File this under "who knows?" but Peter Kafka over at All Things Digital's Media Memo blog is reporting that Viacom sold its Rock Band developer unit Harmonix late last year for as little as $50.
Now that's a hook-worthy but somewhat misleading figure. The story notes that the buyer, Columbus Nova, took on far more expensive elements as well, such as the liability for all music rights payments and unsold inventory of both game and controllers. The music licensing issue alone is worth in the millions (more on that later).

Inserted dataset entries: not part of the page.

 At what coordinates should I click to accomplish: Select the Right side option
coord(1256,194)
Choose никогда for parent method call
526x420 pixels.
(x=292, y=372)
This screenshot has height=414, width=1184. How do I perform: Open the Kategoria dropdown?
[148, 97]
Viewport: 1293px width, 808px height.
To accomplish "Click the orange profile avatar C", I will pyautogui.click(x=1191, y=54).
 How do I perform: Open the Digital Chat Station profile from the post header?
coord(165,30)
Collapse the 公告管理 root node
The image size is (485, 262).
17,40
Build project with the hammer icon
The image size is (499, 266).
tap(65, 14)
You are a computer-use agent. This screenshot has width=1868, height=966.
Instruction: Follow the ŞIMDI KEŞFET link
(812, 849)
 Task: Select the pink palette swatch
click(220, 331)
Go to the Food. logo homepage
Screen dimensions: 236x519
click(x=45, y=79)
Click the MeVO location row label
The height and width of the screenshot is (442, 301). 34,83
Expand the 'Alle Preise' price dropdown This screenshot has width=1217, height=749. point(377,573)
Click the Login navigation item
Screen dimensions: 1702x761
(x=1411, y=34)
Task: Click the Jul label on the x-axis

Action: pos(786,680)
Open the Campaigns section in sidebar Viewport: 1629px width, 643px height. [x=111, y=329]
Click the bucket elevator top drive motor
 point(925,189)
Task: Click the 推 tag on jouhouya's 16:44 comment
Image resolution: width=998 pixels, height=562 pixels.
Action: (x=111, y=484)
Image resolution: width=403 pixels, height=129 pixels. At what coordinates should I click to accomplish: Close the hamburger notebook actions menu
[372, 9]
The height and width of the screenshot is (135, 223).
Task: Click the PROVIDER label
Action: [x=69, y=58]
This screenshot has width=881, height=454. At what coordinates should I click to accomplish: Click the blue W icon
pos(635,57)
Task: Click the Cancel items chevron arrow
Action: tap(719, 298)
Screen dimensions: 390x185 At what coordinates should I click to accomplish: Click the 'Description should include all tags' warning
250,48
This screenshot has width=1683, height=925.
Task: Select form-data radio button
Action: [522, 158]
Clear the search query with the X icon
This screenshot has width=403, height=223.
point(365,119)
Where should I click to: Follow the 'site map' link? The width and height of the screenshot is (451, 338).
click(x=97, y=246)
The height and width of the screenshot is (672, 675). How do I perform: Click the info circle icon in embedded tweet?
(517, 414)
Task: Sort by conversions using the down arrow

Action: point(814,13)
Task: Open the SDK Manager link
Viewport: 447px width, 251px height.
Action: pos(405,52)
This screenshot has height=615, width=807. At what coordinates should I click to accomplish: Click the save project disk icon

Another interesting point is that the deal apparently is structured in a way that lets Viacom save $150 million in tax benefits. Whenever there's a sale of assets, a tax benefit arises when a company takes a loss and is allowed to offset regular income by the amount of the loss. Viacom paid $175 million for Harmonix back in 2006. It's unlikely Viacom will get a $150 million tax benefit on the deal -- that would imply around a $500 million loss from the sale (assuming a 30% tax rate). One possibility is that Viacom will take $150 million write-off on the deal, which implies a tax break in the area of $50 million.
Overall, none of this points to a particularly glowing endorsement of the music game field. Which is rather surprising because even though the genre has shrunk in recent years, Rock Band is a respectable-selling franchise when viewed in the big picture of the videogame market, and its new Dance Central game for the Kinect is looking like a bona fide hit (although official sales stats aren't in yet).
So if Harmonix is not making enough in revenues to muster more compelling sale terms, it's not due to lack of sales. It's due to the cost of developing the game. And that cost isn't coming from paying its developers. It's coming from paying for music.